== SUPPLIED MATERIAL ==

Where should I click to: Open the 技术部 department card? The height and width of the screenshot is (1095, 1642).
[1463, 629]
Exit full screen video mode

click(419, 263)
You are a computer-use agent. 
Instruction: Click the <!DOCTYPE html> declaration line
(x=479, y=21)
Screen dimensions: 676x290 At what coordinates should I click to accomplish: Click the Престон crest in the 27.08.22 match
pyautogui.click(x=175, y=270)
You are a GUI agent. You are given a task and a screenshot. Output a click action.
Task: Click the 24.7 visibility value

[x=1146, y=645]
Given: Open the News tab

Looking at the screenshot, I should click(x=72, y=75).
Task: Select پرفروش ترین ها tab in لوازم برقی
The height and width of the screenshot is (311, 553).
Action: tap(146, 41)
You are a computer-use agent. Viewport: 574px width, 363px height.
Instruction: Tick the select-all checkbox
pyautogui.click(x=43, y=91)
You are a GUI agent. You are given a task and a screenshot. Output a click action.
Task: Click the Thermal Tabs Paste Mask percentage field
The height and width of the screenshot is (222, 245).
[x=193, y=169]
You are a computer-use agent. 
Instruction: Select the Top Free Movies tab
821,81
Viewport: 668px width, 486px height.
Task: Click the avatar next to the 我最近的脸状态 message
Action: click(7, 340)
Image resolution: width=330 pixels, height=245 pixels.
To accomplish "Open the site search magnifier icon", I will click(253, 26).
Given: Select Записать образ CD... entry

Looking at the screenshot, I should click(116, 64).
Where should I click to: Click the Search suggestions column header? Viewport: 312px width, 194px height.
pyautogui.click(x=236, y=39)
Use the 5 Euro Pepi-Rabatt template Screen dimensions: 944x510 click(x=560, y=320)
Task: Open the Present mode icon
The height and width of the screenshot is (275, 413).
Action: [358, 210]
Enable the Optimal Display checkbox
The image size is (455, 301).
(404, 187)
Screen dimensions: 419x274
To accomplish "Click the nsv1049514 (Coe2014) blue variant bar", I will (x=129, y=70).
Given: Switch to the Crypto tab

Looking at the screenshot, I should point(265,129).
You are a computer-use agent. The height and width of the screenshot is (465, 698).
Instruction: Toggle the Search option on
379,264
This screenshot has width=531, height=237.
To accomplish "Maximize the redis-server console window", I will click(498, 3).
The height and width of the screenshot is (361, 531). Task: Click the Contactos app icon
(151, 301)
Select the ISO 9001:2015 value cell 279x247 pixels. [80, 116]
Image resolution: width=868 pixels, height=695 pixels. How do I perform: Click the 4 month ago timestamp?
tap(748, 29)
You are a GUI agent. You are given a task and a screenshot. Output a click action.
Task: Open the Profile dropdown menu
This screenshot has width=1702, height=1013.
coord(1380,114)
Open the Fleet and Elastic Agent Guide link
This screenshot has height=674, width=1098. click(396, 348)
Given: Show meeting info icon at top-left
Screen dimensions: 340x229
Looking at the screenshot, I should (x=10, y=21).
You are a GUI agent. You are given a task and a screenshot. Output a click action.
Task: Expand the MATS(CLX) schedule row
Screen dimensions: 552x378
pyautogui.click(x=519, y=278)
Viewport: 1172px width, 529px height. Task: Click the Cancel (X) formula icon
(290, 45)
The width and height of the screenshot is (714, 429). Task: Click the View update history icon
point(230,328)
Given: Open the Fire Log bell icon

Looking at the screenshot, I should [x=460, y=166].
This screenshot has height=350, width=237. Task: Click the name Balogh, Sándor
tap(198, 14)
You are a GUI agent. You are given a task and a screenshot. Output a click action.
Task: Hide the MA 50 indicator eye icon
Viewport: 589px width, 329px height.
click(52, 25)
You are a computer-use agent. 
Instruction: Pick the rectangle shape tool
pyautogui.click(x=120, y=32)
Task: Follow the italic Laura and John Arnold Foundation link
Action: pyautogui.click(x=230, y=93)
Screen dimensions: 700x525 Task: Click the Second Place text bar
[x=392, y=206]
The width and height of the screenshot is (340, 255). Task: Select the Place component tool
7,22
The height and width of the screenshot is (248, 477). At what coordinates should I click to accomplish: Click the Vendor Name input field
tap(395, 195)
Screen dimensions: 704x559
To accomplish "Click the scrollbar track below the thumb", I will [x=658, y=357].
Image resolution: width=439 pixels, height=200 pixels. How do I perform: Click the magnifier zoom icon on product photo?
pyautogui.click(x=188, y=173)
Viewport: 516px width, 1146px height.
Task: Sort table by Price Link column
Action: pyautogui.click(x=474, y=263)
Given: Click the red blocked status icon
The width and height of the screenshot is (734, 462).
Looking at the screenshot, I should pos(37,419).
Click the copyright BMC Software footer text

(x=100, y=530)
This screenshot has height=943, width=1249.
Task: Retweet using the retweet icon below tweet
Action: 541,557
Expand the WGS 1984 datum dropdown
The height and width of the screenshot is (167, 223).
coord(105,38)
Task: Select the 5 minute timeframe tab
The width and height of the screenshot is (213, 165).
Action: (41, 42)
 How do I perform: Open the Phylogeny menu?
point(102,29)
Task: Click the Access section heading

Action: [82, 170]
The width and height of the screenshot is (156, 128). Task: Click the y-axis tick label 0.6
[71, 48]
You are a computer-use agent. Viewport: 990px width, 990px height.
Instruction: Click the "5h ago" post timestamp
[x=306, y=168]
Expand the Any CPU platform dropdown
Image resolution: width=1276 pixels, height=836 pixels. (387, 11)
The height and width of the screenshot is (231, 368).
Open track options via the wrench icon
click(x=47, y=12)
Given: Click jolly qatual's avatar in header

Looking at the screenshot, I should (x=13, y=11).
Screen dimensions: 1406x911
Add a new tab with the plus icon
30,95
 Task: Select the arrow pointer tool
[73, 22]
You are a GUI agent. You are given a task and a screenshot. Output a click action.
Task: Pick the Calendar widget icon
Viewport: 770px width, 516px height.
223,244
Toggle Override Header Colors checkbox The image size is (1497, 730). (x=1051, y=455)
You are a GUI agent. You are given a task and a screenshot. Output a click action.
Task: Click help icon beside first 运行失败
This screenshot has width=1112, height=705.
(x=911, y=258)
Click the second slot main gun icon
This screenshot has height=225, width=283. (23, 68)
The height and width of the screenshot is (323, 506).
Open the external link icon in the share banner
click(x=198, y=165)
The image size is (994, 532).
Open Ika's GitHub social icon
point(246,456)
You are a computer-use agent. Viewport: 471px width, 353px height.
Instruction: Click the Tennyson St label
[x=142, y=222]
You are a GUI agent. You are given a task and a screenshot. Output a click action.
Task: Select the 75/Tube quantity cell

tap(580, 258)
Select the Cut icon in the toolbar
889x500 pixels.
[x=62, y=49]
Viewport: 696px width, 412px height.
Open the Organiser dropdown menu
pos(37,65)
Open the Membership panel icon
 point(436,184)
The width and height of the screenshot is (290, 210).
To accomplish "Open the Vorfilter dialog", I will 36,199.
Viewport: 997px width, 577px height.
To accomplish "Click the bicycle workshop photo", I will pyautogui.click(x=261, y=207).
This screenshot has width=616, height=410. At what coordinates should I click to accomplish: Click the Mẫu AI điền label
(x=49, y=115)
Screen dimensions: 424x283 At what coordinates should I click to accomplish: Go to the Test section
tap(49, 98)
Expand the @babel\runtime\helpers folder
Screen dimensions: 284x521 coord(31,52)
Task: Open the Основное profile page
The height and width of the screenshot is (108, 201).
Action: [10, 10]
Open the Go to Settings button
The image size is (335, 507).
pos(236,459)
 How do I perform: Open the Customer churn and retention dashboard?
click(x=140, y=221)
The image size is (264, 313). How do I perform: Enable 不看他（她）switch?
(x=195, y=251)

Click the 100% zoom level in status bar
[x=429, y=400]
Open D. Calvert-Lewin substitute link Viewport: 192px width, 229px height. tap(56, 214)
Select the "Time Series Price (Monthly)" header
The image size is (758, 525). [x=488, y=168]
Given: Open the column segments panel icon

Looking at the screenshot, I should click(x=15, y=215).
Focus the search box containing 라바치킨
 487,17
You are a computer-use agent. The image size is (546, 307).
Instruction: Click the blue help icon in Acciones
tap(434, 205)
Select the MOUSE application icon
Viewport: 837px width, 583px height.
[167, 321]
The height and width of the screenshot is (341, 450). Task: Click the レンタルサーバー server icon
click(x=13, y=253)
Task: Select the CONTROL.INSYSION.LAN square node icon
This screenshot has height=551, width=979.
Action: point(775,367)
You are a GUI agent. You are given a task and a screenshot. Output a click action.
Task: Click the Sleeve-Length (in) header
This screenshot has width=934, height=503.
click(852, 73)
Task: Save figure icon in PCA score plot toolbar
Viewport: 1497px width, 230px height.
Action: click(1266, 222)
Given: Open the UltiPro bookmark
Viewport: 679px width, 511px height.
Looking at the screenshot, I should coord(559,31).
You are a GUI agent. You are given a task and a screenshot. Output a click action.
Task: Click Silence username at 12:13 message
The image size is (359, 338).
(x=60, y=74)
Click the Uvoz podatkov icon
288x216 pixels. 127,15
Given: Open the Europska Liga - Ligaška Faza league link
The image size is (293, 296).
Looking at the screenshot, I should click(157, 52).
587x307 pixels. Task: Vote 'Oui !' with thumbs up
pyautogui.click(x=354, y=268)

===

◆ WORK REQUEST: Look above for the line with "This screenshot has width=616, height=410." and the line with "Task: Click the Sleeve-Length (in) header". Retype those two lines and every line between them exactly, adding nothing.

◆ ANSWER:
This screenshot has width=616, height=410. At what coordinates should I click to accomplish: Click the Mẫu AI điền label
(x=49, y=115)
Screen dimensions: 424x283 At what coordinates should I click to accomplish: Go to the Test section
tap(49, 98)
Expand the @babel\runtime\helpers folder
Screen dimensions: 284x521 coord(31,52)
Task: Open the Основное profile page
The height and width of the screenshot is (108, 201).
Action: [10, 10]
Open the Go to Settings button
The image size is (335, 507).
pos(236,459)
 How do I perform: Open the Customer churn and retention dashboard?
click(x=140, y=221)
The image size is (264, 313). How do I perform: Enable 不看他（她）switch?
(x=195, y=251)

Click the 100% zoom level in status bar
[x=429, y=400]
Open D. Calvert-Lewin substitute link Viewport: 192px width, 229px height. tap(56, 214)
Select the "Time Series Price (Monthly)" header
The image size is (758, 525). [x=488, y=168]
Given: Open the column segments panel icon

Looking at the screenshot, I should click(x=15, y=215).
Focus the search box containing 라바치킨
 487,17
You are a computer-use agent. The image size is (546, 307).
Instruction: Click the blue help icon in Acciones
tap(434, 205)
Select the MOUSE application icon
Viewport: 837px width, 583px height.
[167, 321]
The height and width of the screenshot is (341, 450). Task: Click the レンタルサーバー server icon
click(x=13, y=253)
Task: Select the CONTROL.INSYSION.LAN square node icon
This screenshot has height=551, width=979.
Action: point(775,367)
You are a GUI agent. You are given a task and a screenshot. Output a click action.
Task: Click the Sleeve-Length (in) header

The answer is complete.